### DIRECTIONS
1. Reproduce the forum thread on Freemasonry starting with "Do you believe" and going on through "as their VSL.", changing "Koran" to "Quran".
2. According to the Freemasonry thread, why is the question about which book a candidate would use a standard part of the Committee of Inquiry?

### SOURCE EXTRACT

While the membership of TX lodges might comprise Christians, that in no way makes Freemasonry Christian. I would hope and expect those Lodges would be happy and proud to accept a man of good character who has a  belief in a Supreme Being  as a member


----------



## Jimmy91 (Jun 23, 2016)

While the membership of TX lodges might comprise Christians, that in no way makes Freemasonry Christian. I would hope and expect those Lodges would be happy and proud to accept a man of good character who has a  belief in a Supreme Being  as a member


I hope so too


----------



## dfreybur (Jun 24, 2016)

Bloke said:


> While the membership of TX lodges might comprise Christians, that in no way makes Freemasonry Christian. I would hope and expect those Lodges would be happy and proud to accept a man of good character who has a  belief in a Supreme Being  as a member



So far I have been to degrees in Texas on the Koran and Bagavat Gita.  That only counts candidates who decided to ask to use a specific book.

It does not include candidates who decided to go into their first degree cold.  When I petitioned I decided to put myself into the hands of the members and I went in having no idea what would happen.  I didn't even know there was a Bible in the room before I first entered.  My degrees were in another jurisdiction but the principle applies everywhere.

I think in a lot of cases the Brothers have no idea whatsoever how religiously diverse the membership is.  Plenty of Brothers never discuss religion in lodge so some incorrectly figure the membership is more uniform than it actually is.

Demographics of the local population might supply a good guess as to the lodge membership for religion, but think about that for a moment.  We exclude atheists.  We are openly proud of our religious diversity so that will cause some to exclude themselves.  We have spent centuries building a reputation for religious diversity so that can draw a higher percentage from minority religions than would be suggested by local demographics.


----------



## Bloke (Jun 24, 2016)

dfreybur said:


> So far I have been to degrees in Texas on the Koran and Bagavat Gita.  That only counts candidates who decided to ask to use a specific book.
> 
> It does not include candidates who decided to go into their first degree cold.  When I petitioned I decided to put myself into the hands of the members and I went in having no idea what would happen.  I didn't even know there was a Bible in the room before I first entered.  My degrees were in another jurisdiction but the principle applies everywhere.
> 
> ...



We actually ask at the Committee of Inquiry. 

Do you believe in a supreme being ? (tick)
Now, every freemason makes a promise using his volume of the sacred law when making that promise, we have members who Christian who use the Bible when making that promise, Muslims who use the Koran, Jews who use the Torah, are you comfortable with the Bible (or we use the their VSL if we know they are not Christian) or would you prefer to use another VSL?

It is a standard question in our Committee of Inquiries because increasingly our candidates do use other books other than the Bible as their VSL.

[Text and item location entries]

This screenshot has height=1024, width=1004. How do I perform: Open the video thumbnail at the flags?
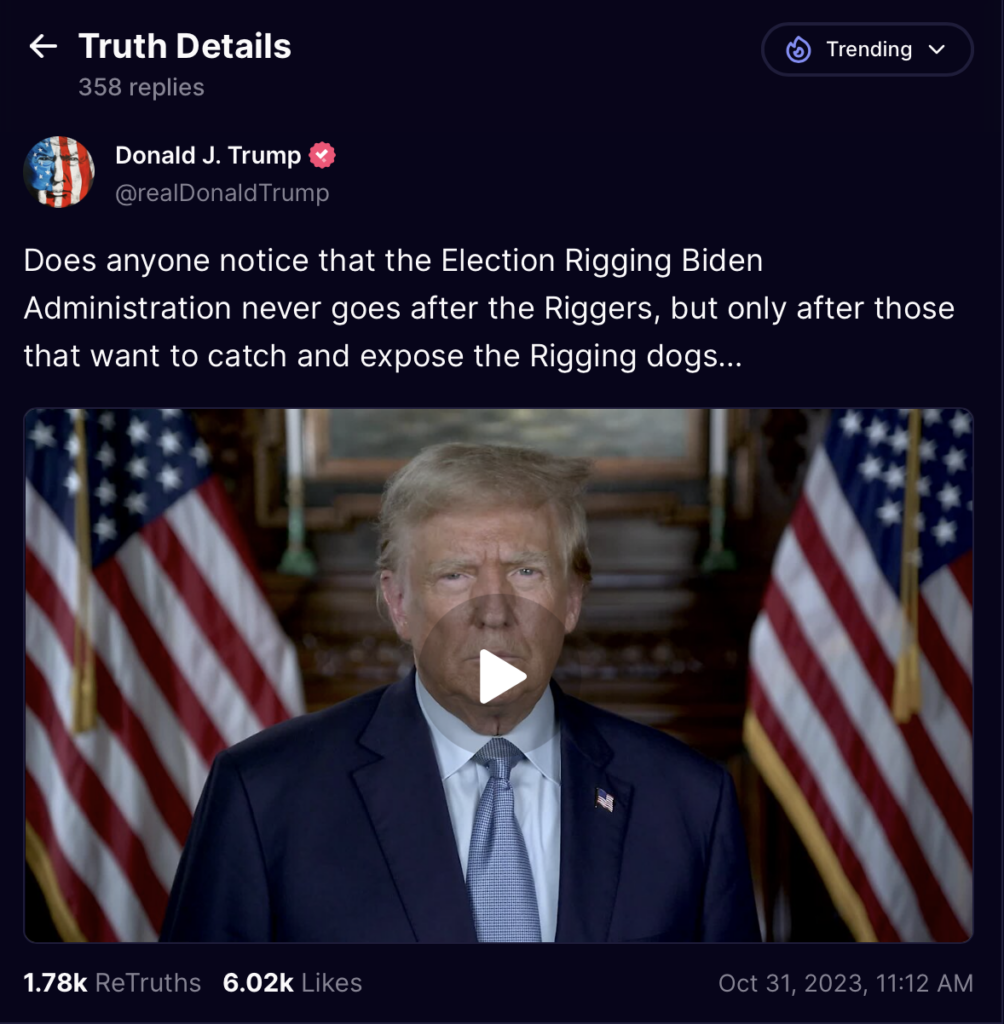pyautogui.click(x=498, y=675)
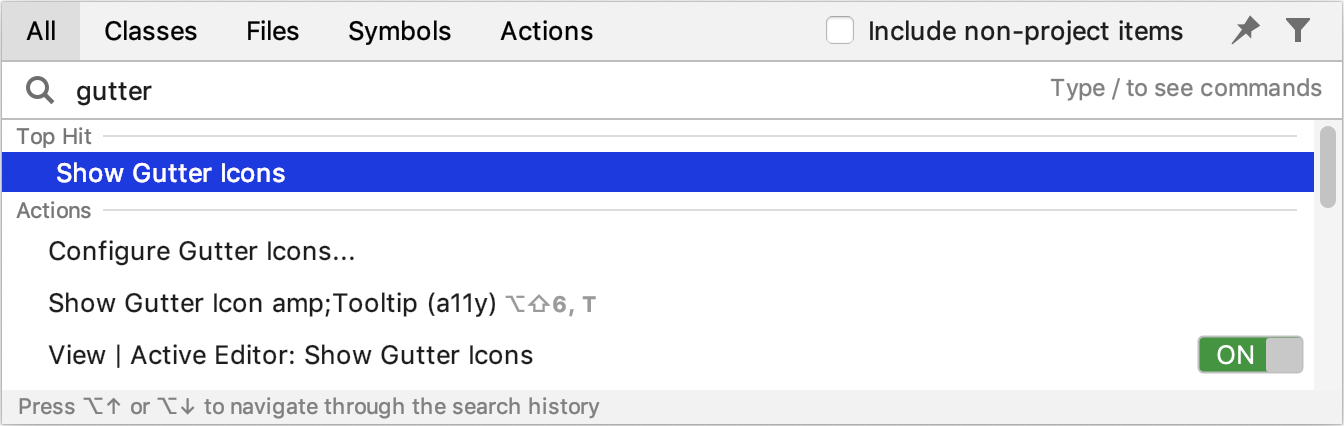
Task: Enable Include non-project items checkbox
Action: point(840,31)
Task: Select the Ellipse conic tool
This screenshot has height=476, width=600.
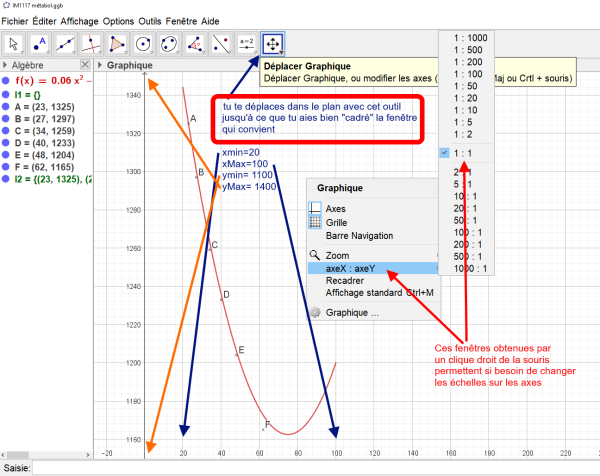Action: pos(171,44)
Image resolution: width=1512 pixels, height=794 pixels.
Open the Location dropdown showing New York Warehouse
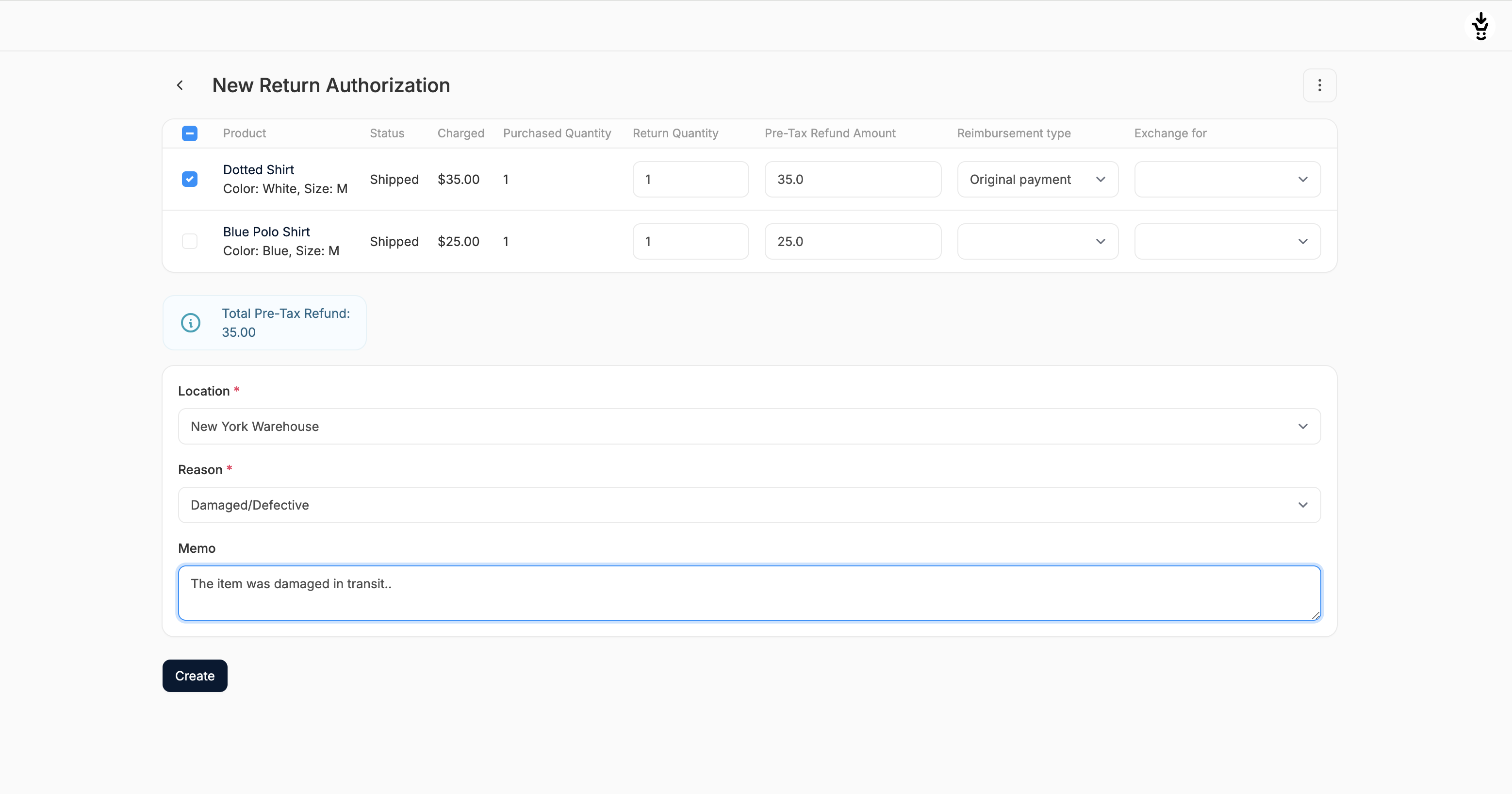click(x=749, y=427)
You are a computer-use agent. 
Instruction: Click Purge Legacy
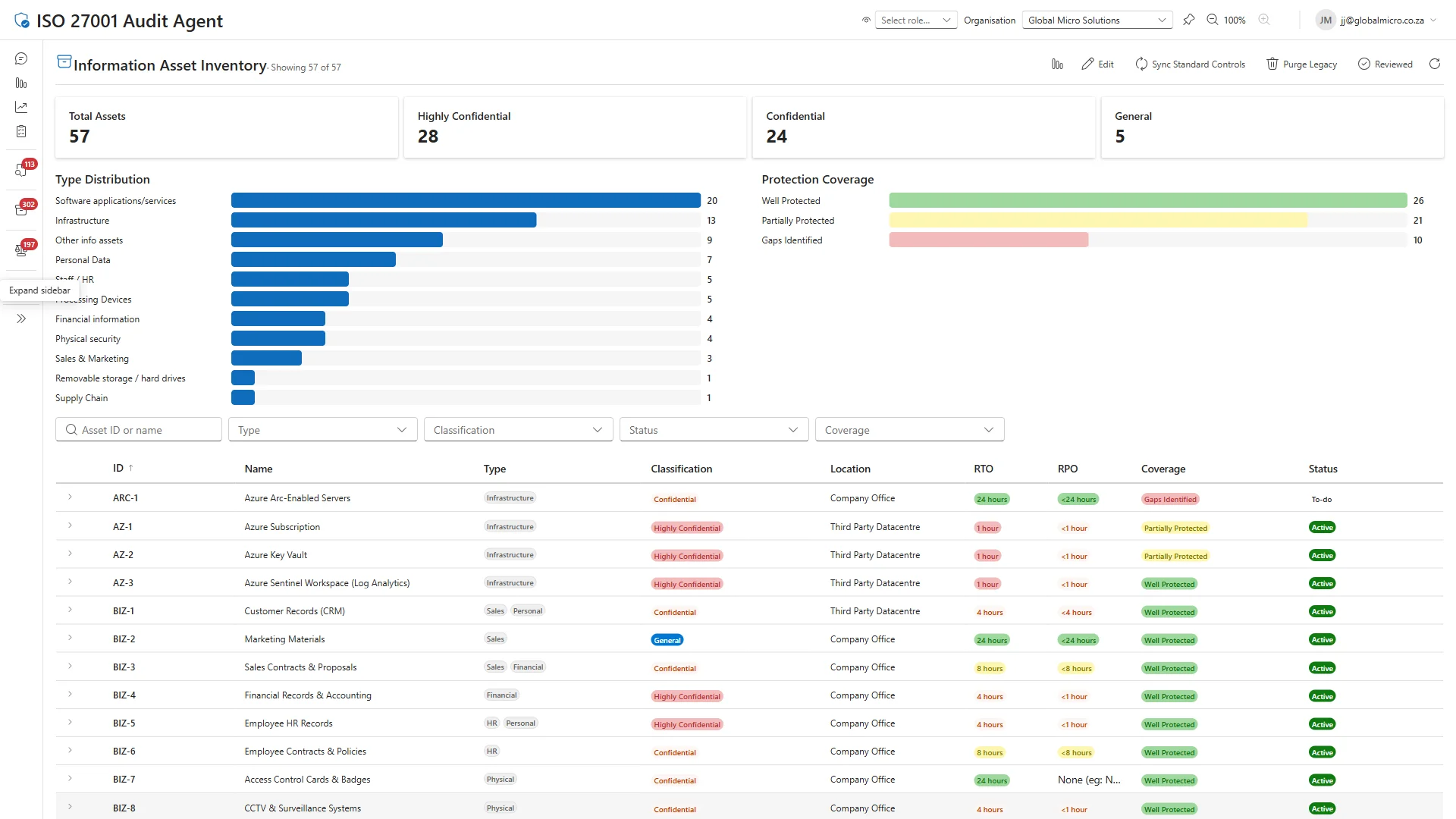pos(1301,64)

### ANSWERS FOR THE TASKS
1.
Do you believe in a supreme being ? (tick)
Now, every freemason makes a promise using his volume of the sacred law when making that promise, we have members who Christian who use the Bible when making that promise, Muslims who use the Quran, Jews who use the Torah, are you comfortable with the Bible (or we use the their VSL if we know they are not Christian) or would you prefer to use another VSL?

It is a standard question in our Committee of Inquiries because increasingly our candidates do use other books other than the Bible as their VSL.

2. It is a standard question because more and more of their candidates use books other than the Bible as their volume of the sacred law.